====== Raw data ======

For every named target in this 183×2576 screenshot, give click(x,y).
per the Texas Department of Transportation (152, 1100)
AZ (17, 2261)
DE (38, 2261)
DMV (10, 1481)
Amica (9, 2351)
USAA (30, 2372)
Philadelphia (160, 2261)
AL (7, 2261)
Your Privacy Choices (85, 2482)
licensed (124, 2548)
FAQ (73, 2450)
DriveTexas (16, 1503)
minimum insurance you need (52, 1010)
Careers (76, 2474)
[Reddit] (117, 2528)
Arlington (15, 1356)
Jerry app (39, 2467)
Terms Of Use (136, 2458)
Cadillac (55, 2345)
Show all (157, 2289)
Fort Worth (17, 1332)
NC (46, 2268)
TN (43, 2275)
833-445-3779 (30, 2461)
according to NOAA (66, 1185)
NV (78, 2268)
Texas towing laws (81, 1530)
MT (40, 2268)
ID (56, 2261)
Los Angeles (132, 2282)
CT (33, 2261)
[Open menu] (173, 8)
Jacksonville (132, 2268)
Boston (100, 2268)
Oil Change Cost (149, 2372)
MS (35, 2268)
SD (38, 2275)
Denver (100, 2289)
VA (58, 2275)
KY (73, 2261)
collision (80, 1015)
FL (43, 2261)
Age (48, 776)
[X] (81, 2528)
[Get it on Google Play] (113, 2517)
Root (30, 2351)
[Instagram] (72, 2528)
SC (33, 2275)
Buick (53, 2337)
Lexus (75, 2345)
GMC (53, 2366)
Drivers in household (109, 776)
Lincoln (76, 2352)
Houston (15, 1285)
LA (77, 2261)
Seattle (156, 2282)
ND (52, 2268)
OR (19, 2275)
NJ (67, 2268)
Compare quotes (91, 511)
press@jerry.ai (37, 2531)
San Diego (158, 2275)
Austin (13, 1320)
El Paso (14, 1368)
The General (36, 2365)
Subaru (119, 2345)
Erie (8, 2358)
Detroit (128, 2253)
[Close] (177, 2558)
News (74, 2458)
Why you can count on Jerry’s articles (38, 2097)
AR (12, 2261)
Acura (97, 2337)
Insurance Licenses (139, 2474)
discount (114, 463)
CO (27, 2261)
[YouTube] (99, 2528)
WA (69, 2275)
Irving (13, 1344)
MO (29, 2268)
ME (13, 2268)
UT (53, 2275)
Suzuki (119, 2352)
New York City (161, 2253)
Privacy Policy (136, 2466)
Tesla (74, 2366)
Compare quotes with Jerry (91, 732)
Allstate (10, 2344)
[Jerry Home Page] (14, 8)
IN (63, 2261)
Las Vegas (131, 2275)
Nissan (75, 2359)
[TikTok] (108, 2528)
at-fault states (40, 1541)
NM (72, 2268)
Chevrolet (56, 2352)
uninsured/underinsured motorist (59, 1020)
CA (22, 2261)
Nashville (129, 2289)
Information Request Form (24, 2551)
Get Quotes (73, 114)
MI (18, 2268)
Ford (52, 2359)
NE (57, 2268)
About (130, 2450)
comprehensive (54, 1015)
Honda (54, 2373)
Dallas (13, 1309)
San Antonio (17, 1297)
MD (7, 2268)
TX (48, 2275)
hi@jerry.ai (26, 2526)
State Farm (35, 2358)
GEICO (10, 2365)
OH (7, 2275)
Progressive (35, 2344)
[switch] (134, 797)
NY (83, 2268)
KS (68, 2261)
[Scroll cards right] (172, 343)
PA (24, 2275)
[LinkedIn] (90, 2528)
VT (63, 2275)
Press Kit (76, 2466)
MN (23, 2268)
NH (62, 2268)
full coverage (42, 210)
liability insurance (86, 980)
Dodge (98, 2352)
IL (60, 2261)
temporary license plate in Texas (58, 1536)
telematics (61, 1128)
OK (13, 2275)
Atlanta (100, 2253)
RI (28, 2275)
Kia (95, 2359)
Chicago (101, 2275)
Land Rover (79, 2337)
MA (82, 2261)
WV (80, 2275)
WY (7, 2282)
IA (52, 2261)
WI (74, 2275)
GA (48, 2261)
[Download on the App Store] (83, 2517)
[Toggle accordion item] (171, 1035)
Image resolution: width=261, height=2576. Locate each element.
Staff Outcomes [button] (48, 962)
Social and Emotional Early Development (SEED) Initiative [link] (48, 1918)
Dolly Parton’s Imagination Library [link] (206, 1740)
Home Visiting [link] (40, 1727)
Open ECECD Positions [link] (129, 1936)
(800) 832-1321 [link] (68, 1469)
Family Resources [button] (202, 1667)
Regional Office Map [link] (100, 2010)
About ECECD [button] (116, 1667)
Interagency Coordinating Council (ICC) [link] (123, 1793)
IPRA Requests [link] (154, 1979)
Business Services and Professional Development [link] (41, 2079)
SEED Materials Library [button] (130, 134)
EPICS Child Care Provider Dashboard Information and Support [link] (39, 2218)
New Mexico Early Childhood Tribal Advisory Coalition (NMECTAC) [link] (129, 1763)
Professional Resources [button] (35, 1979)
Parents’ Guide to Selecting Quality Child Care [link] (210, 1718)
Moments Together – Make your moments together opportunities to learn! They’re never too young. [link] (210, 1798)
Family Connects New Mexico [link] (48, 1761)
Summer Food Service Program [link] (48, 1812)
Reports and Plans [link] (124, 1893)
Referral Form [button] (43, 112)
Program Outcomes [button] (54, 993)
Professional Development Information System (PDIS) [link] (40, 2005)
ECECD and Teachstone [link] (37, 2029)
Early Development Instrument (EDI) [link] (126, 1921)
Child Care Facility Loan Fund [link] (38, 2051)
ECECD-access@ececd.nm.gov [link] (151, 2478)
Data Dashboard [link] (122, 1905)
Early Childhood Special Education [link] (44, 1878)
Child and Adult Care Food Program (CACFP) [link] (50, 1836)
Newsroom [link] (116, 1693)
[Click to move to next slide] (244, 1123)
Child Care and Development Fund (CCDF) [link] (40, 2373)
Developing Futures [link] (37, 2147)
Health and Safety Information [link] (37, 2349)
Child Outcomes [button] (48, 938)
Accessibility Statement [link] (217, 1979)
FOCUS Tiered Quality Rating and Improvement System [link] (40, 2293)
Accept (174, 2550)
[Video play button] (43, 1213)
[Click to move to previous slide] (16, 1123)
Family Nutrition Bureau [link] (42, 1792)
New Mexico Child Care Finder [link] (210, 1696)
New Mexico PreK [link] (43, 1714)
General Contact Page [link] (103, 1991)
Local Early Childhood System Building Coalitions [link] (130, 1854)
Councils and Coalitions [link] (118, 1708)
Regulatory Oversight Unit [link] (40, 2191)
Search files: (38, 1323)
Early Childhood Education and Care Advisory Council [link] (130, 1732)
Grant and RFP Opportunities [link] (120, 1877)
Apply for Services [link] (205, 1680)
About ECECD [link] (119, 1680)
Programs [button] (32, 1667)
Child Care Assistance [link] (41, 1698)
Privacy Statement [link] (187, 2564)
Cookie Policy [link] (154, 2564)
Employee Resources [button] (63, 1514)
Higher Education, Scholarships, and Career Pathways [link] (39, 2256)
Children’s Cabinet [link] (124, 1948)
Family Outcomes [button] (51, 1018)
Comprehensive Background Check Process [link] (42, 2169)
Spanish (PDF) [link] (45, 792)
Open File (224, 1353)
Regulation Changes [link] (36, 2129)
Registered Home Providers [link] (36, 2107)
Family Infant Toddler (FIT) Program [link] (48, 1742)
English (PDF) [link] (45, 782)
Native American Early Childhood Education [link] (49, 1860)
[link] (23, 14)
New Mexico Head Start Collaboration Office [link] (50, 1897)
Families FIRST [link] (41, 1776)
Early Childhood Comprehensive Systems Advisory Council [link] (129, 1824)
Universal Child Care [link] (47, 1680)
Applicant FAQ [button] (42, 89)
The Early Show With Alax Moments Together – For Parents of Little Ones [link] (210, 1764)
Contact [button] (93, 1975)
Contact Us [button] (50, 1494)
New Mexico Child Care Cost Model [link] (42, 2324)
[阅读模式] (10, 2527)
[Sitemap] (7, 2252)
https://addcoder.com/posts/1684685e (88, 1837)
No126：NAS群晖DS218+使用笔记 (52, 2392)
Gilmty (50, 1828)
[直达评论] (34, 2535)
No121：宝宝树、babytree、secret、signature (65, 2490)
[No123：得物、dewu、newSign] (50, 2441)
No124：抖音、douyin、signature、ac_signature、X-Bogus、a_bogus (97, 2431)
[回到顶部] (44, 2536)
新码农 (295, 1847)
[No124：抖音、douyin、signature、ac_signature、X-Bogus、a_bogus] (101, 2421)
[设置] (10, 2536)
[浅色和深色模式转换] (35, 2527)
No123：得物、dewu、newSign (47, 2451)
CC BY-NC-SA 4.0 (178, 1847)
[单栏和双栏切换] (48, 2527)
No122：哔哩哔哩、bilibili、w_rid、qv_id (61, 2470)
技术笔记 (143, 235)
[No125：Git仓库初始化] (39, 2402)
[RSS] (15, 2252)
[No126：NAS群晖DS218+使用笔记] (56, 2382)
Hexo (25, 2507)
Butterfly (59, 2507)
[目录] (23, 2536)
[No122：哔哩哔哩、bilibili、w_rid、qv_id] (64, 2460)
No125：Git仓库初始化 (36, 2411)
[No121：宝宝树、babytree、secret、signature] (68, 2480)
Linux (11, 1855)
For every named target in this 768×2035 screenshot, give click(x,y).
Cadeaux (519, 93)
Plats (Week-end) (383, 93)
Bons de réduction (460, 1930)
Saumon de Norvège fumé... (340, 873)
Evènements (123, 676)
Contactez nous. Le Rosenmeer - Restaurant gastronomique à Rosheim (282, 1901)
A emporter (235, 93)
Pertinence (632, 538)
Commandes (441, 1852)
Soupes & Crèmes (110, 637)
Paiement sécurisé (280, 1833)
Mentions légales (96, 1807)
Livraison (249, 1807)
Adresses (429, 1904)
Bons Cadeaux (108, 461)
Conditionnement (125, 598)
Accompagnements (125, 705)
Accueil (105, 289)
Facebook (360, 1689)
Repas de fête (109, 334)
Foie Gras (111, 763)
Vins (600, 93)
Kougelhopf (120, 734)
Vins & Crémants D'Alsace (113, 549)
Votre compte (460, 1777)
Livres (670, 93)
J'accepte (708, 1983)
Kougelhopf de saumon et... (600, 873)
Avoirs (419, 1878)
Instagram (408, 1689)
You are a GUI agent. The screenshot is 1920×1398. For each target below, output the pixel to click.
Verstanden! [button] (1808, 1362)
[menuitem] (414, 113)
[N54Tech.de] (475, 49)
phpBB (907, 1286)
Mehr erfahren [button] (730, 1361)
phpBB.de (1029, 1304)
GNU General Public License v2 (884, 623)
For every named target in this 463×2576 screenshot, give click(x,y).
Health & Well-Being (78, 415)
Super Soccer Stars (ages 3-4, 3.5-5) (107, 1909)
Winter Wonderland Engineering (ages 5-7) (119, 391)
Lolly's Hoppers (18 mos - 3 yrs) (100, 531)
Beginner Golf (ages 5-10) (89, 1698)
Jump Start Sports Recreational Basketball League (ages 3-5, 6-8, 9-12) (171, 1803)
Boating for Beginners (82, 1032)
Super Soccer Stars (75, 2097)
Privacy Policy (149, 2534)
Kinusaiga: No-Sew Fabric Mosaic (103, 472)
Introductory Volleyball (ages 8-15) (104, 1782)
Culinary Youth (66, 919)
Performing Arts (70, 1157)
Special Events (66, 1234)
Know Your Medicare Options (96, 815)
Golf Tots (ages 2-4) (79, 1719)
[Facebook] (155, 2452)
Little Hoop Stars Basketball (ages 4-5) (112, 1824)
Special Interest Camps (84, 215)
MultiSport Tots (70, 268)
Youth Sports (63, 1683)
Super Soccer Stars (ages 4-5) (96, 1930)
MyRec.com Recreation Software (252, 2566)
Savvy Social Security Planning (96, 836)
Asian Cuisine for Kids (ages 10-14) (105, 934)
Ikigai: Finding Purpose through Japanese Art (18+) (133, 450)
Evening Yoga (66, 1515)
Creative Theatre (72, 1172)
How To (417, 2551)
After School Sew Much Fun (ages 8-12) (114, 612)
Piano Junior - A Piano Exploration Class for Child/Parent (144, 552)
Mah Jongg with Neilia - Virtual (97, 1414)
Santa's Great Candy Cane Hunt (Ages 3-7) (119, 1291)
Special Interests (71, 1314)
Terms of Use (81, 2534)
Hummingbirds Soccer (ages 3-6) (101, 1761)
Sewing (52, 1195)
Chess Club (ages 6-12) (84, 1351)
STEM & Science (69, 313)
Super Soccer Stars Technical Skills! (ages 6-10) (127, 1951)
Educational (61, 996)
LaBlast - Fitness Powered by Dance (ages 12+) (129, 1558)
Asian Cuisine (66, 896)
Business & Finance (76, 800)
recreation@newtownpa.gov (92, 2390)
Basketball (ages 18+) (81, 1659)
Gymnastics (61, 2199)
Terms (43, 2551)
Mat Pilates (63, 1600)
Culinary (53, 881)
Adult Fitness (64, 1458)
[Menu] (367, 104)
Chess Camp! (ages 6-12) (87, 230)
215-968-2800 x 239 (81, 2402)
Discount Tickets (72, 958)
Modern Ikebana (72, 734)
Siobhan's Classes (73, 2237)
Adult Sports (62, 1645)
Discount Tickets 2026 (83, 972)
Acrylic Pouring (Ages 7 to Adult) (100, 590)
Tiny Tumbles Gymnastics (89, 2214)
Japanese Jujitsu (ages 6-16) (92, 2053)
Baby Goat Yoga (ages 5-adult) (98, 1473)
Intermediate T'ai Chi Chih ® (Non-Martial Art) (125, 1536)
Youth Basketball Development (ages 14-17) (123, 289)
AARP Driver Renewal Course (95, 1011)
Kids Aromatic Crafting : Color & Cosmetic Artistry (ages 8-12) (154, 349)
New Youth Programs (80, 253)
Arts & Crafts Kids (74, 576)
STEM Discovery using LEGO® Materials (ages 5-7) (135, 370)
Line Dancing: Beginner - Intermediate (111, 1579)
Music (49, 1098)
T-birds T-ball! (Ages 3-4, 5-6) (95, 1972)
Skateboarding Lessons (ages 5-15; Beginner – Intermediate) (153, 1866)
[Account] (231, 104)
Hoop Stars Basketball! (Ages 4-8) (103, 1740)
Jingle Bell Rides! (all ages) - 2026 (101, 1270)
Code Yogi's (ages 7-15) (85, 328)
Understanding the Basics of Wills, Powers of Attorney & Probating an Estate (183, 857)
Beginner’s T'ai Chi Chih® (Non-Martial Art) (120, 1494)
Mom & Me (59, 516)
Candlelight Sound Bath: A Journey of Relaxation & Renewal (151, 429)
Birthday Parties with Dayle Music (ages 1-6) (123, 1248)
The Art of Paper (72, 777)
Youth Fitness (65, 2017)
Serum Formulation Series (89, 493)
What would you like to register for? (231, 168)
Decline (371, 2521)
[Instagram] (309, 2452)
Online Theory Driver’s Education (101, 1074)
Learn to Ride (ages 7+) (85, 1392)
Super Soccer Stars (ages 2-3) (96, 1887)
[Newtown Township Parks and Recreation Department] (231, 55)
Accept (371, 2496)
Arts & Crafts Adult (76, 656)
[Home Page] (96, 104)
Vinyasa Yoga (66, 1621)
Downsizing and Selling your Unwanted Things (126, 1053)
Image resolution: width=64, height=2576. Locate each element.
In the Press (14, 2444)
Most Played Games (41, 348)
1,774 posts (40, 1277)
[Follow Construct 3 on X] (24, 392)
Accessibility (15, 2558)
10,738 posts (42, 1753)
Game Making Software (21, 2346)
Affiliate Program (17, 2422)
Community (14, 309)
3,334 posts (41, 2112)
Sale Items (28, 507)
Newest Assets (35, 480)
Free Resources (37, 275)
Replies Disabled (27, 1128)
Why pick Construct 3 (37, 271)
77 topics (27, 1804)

======

# Task statement:
What you give back should be only the lines of the records above, starting at the line with "Adult Fitness (64, 1458)" and ending at the line with "Code Yogi's (ages 7-15) (85, 328)", restated word for word.

# Your response:
Adult Fitness (64, 1458)
[Menu] (367, 104)
Chess Camp! (ages 6-12) (87, 230)
215-968-2800 x 239 (81, 2402)
Discount Tickets (72, 958)
Modern Ikebana (72, 734)
Siobhan's Classes (73, 2237)
Adult Sports (62, 1645)
Discount Tickets 2026 (83, 972)
Acrylic Pouring (Ages 7 to Adult) (100, 590)
Tiny Tumbles Gymnastics (89, 2214)
Japanese Jujitsu (ages 6-16) (92, 2053)
Baby Goat Yoga (ages 5-adult) (98, 1473)
Intermediate T'ai Chi Chih ® (Non-Martial Art) (125, 1536)
Youth Basketball Development (ages 14-17) (123, 289)
AARP Driver Renewal Course (95, 1011)
Kids Aromatic Crafting : Color & Cosmetic Artistry (ages 8-12) (154, 349)
New Youth Programs (80, 253)
Arts & Crafts Kids (74, 576)
STEM Discovery using LEGO® Materials (ages 5-7) (135, 370)
Line Dancing: Beginner - Intermediate (111, 1579)
Music (49, 1098)
T-birds T-ball! (Ages 3-4, 5-6) (95, 1972)
Skateboarding Lessons (ages 5-15; Beginner – Intermediate) (153, 1866)
[Account] (231, 104)
Hoop Stars Basketball! (Ages 4-8) (103, 1740)
Jingle Bell Rides! (all ages) - 2026 (101, 1270)
Code Yogi's (ages 7-15) (85, 328)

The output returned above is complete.